Atkinson wins 2008 Home Town Award
The volunteer efforts from Atkinson residents earned them a 2008 Governor’s Home Town Award.
The village of about 1,000 residents received the award for State Street Park, located at the north end of downtown Atkinson, and built in memory and in honor of the late Keith Noard, who was serving as Mayor of Atkinson when he was killed in an automobile accident in November of 2006.
Village trustee Sue Mochel spearheaded the effort to submit information about the park to the Illinois Department of Commerce and Community Affairs. She said Atkinson is being recognized as the winner in the cleanup/beautification category, which is one of eight areas in which the Home Town Awards are given in Illinois.
Mochel, along with Atkinson Mayor Guy Pauley, and other village officials, will be guests at the awards banquet to be held in Springfield on Oct. 20 for representatives of the towns receiving the 2008 Governor’s Home Town Awards. The plaques and road signs will be presented to the recipients at the event, and one of the eight winners will be chosen to receive the Governor’s Cup which is a traveling award given each year for the project most symbolic of the spirit of volunteerism in Illinois.
Most of the work in building Atkinson’s State Street Park was completed by the 60 volunteers whom Mochel said “considered it a labor of love in memory Keith (Noard).”
“The value of the work of the volunteers is estimated at $9,600 if you figure it at $8 per hour,” she said. “The materials donated for the park are estimated to be $41,000 and our community raised $36,000 to build the park.
“We estimate a savings of $55,600 to the community from the volunteer efforts and contributions."
The State Street Park includes a large lighted fountain which shoots water 15 feet in the air.
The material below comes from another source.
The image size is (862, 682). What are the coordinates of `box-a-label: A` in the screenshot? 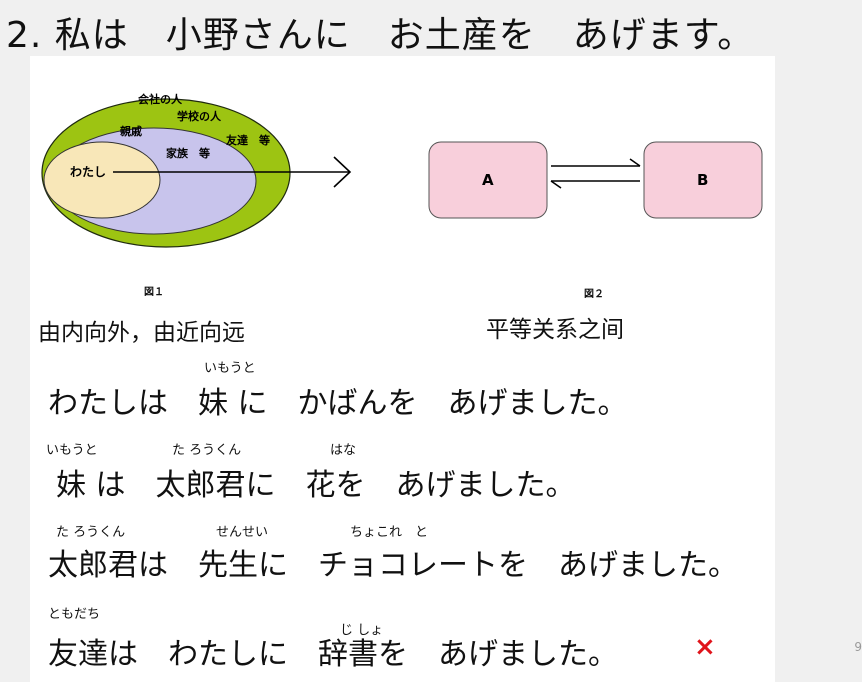 It's located at (488, 180).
Mochel credited all the volunteers who helped make the project a reality, and cited Beth and Tom VanVooren, who organized the community effort.
“Our village was a thriving railroad center back in the 1800’s,” Mochel said. “Over the past years, businesses moved elsewhere leaving a void in the downtown area. One area in particular was the old railroad station and surrounding grounds. That had become an eyesore which was difficult for members of a community who have always prided themselves on beautification.”
She said it was Noard’s vision during his tenure as mayor, to clean up the village. “He wanted to make it a beautiful place visually. He believed that a beautiful village would draw new residents as well as tourists, which is a crucial step in the survival of small villages.”
At the time of Noard’s death, work was underway to clean up the grounds where the train station once stood at the north edge of downtown.
As a tribute to their deceased mayor, the people rallied together to finish the work he had started.
The initial project involved clearing the area of garbage, broken down equipment, dilapidated buildings and dead foliage. The soil was tilled and new sod, as well as flower beds were put in place and new trees planted.
A local electrician donated his labor to install wiring for lighting the park and the restrooms located there.
“Our local plumbing/hardware store employees installed the plumbing for the restrooms as well as the plumbing for the fountain,” Mochel said. “Volunteers built the restroom and pump house building, and helped with putting in benches and installing light fixtures.”
“On any given night, the locals can be found playing rolle bolle on the courts next to the fountain, and the benches are filled with young and old alike,” she said. “Our park is not only a tribute to our late mayor, but it is something for the entire community and visitors to enjoy.”